Required work:
There are pictures in the records below; leave them out and set down exactly the lines from the one holding "Given: Go to the Prev pagination page" through the one holding "Task: Click the .composer".

Records for the exercise:
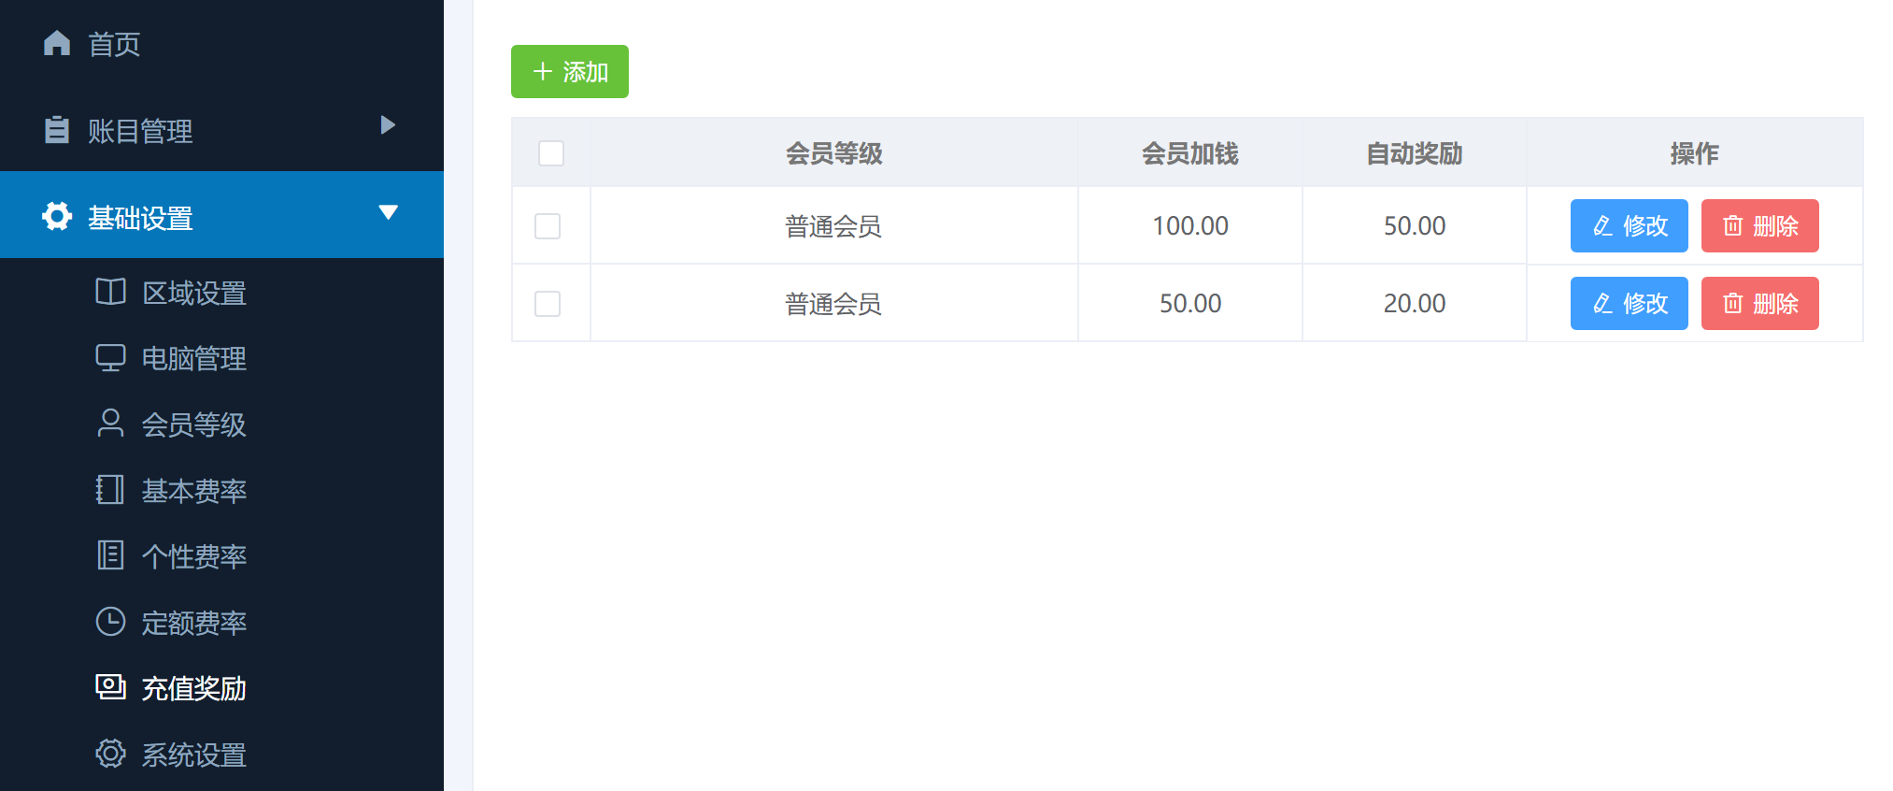The height and width of the screenshot is (791, 1893).
Task: Click the clipboard icon for 账目管理
Action: [x=57, y=130]
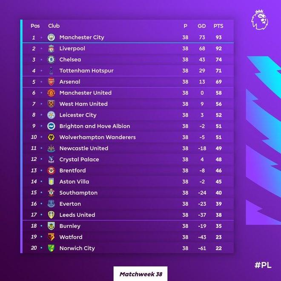Image resolution: width=281 pixels, height=281 pixels.
Task: Click the Everton club crest
Action: pyautogui.click(x=51, y=204)
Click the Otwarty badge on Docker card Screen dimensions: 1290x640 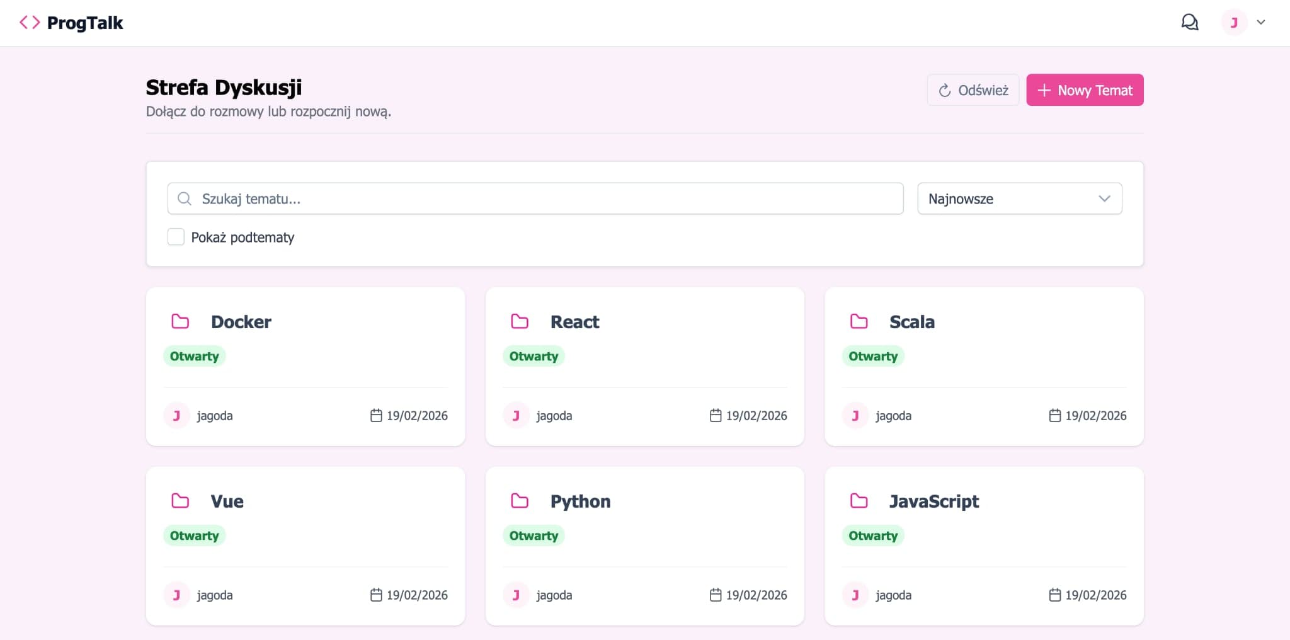pyautogui.click(x=194, y=357)
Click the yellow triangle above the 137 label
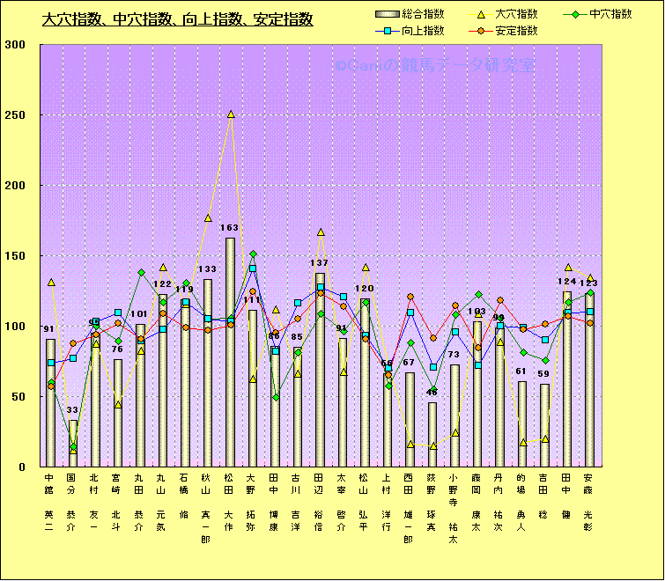Viewport: 665px width, 581px height. coord(321,232)
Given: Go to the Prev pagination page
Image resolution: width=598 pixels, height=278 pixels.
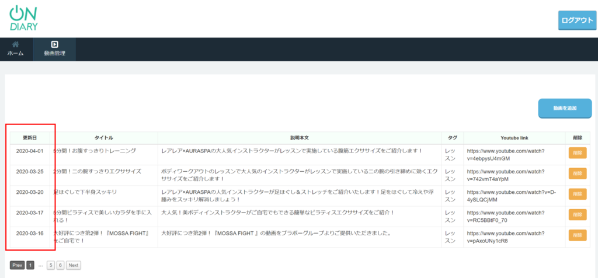Looking at the screenshot, I should tap(18, 265).
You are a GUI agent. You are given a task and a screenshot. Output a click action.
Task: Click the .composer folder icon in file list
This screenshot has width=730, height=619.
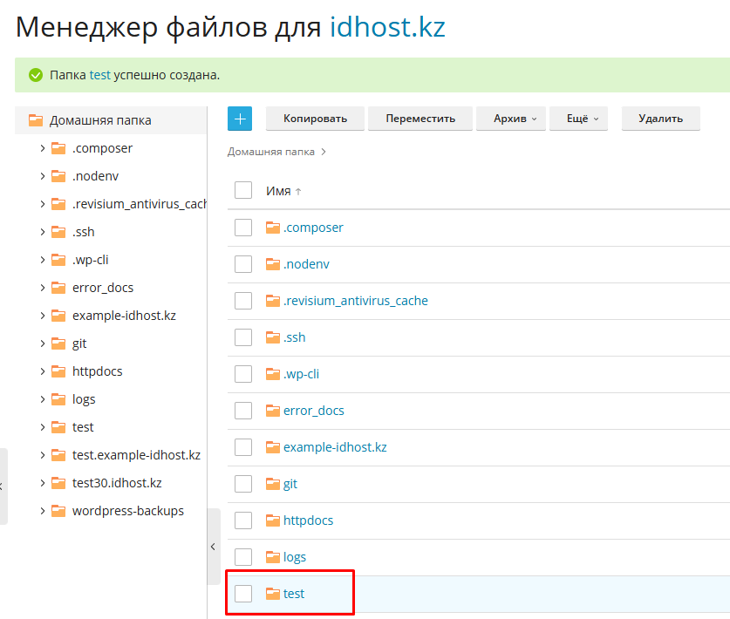click(272, 228)
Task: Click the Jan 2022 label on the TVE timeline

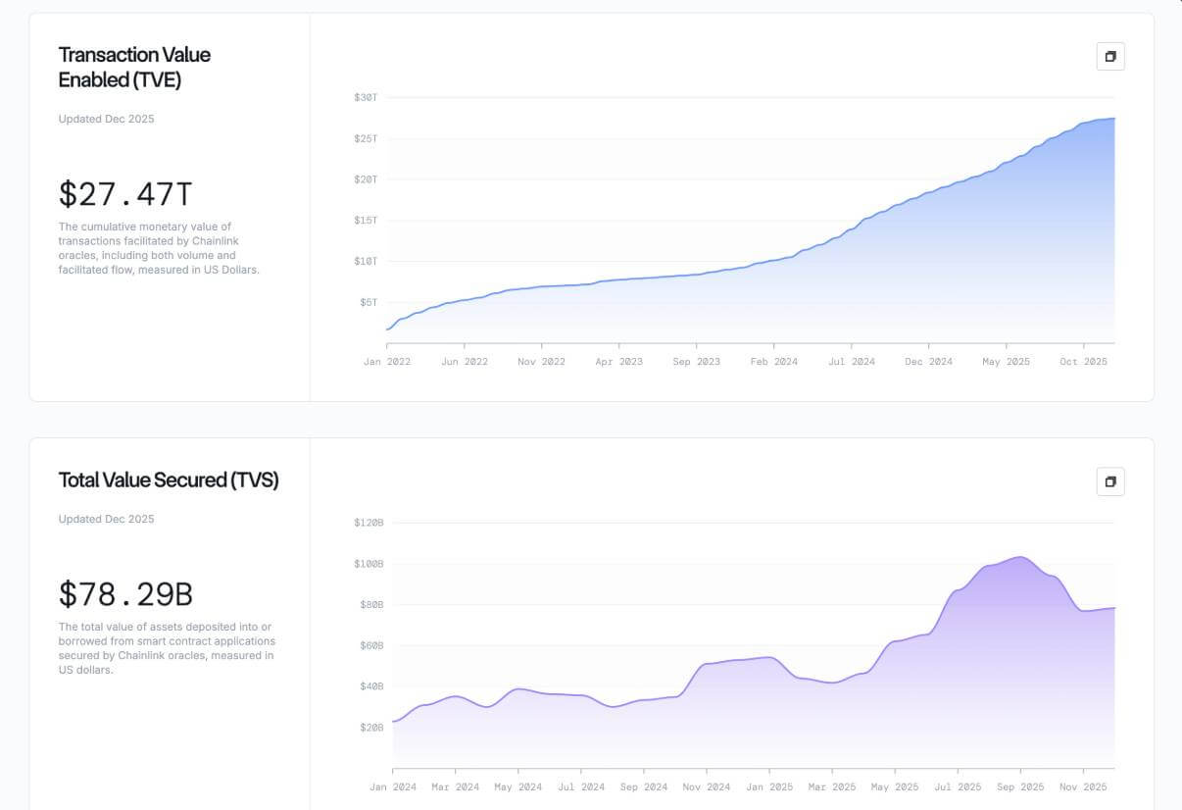Action: click(x=387, y=361)
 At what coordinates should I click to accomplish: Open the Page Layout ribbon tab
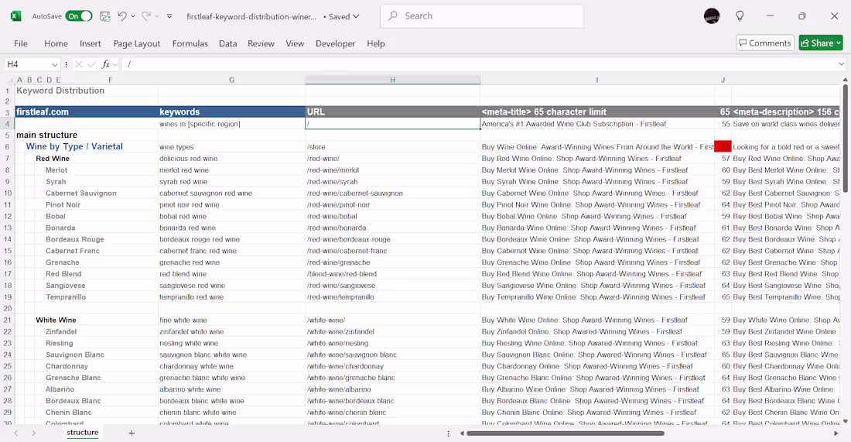(137, 43)
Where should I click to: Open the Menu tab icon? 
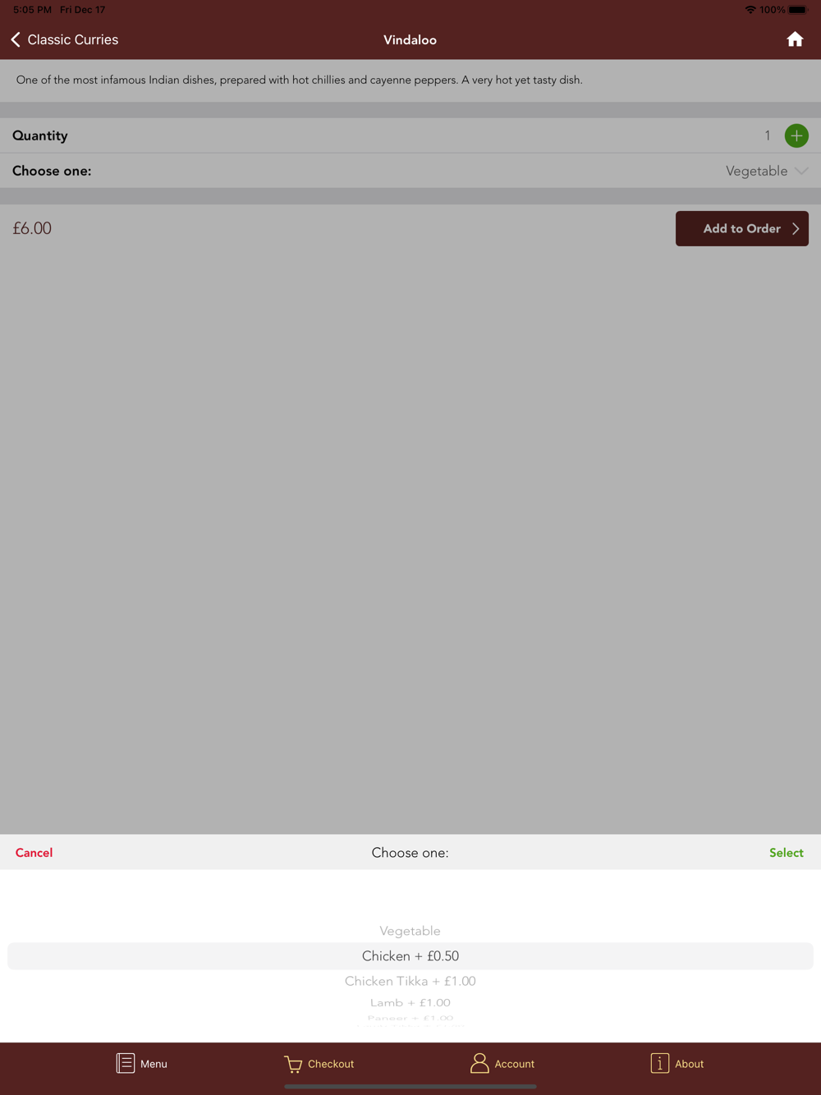click(x=126, y=1063)
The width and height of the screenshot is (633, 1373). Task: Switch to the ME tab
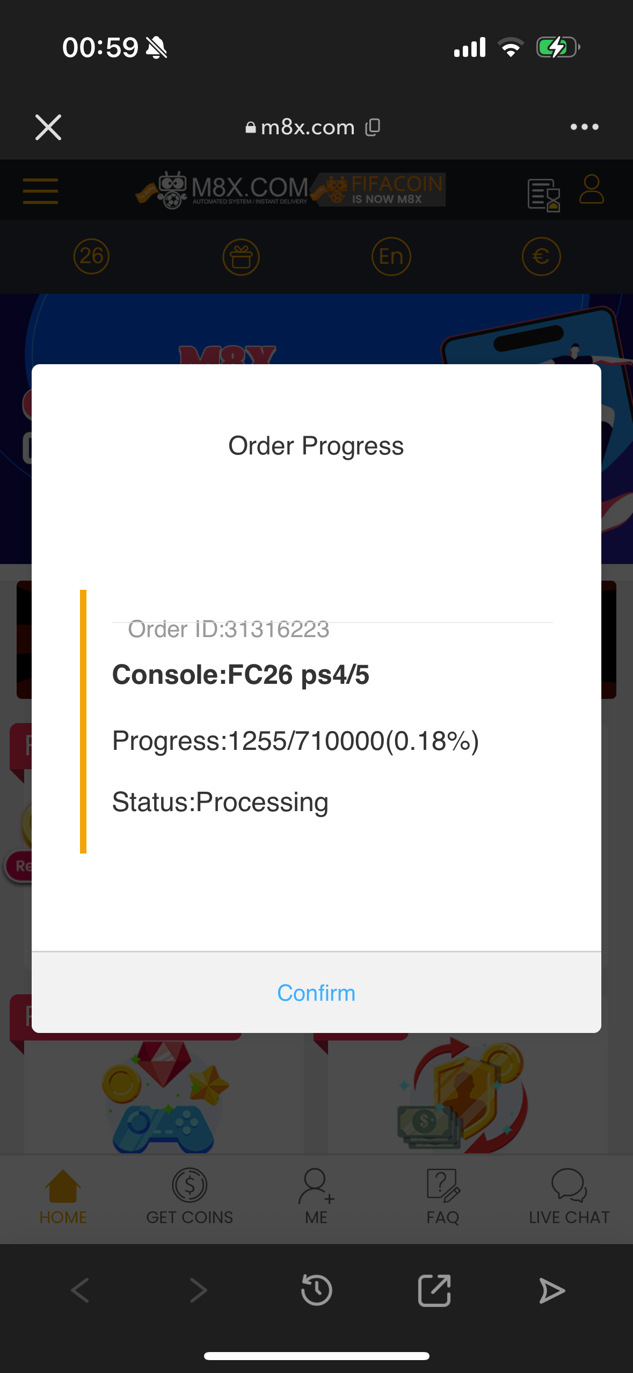(x=316, y=1196)
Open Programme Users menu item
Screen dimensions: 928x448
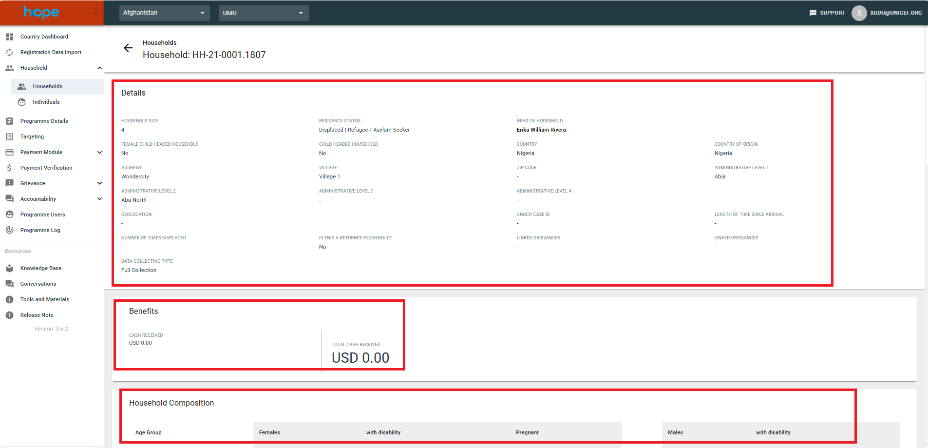42,214

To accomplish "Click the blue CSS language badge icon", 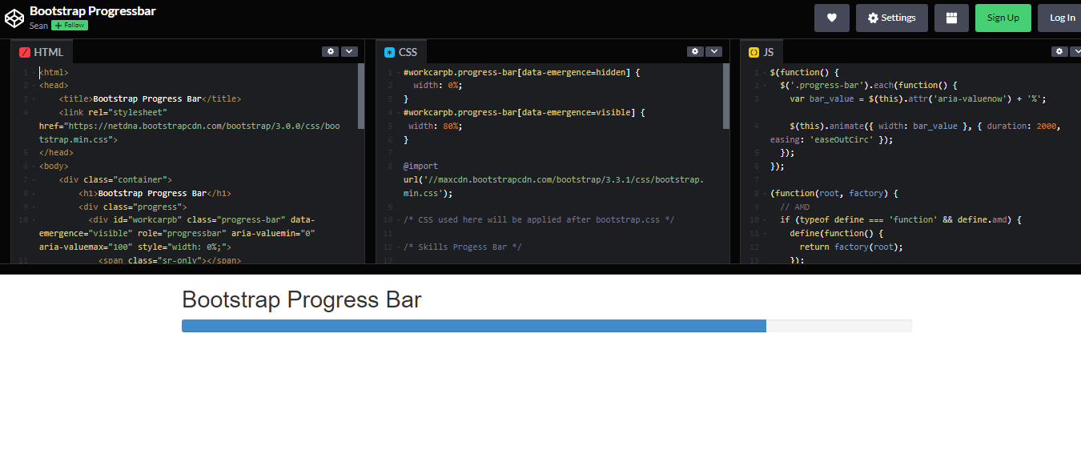I will [390, 50].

Exercise result:
Given: Go to the Prev pagination page
Image resolution: width=598 pixels, height=278 pixels.
Looking at the screenshot, I should tap(18, 265).
You are a GUI agent. You are given a task and a screenshot. Output a click action.
Task: Click the .composer folder icon in file list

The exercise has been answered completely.